In its most elementary form, corruption occurs when any undue compensation or benefit is given to a person for any conduct or omission related to his / her duty for which he / she is paid a salary.

Active corruption is created in section 1(1)(a) and is committed by the corruptor. The corruptor is the person who initiates the advance and makes the payment. Section 1(1)(a)(ii) refers to past corruption and section 1(1)(a)(i) to future corruption.

Passive corruption is created in section 1(1)(b) and is committed by the corruptee. The corruptee is the person who receives the payment and delivers the service. Section 1(1)(b) also refers to past corruption (section 1(1)(b)(ii)) and future corruption (section 1(1)(b)(i)).

D. REMEDIES THROUGH CRIMINAL LAW

D1 The Players

The following are some of the players in the fight against corruption within South Africa:

  • Various departments within the South African Police Service (SAPS)

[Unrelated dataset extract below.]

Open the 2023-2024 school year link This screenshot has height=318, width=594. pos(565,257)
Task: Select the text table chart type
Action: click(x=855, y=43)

    • Anti-Corruption Units
    • Commercial Crime Units
    • General Detective Units

  • Various offices operating within the Department of Justice and under the auspices of the Office of the National Director of Public Prosecutions, namely:

    • Investigating Directorate: Serious Economic Offences (IDSEO)
    • Special Investigations Directorate (Scorpions)
    • Asset Forfeiture Unit

  • Independent Complaints Directorate

  • Units and Tribunals established under the Special Investigating Units and Special Tribunals Act, Act 74 of 1996.

    • Heath Commission
    • Presidential Task Unit

  • National Intelligence Agency

  • Investigative departments within public enterprises and other government departments

  • Auditing firms with forensic investigative capacities

  • Specialised forensic investigative firms

  • The Public Protector

  • The Auditor-General

D2. The Remedies

Prosecution

The most fundamental remedy in criminal law is that of prosecution of the corruptor and / or the corruptee. South African case law on successful corruption prosecutions are inter alia the following:

  • S v Mtsi 1995 (2) SACR 206 (W): a bank teller was convicted for contravention of section 1(b)(i) of the Corruption Act of 1992 after receiving R3500 for supplying the account numbers of two customers to an outsider. The outsider used this information to draw R36 000 from these accounts. The teller's initial sentence after conviction was four years imprisonment, which was later set aside on appeal and replaced with a suspended sentence.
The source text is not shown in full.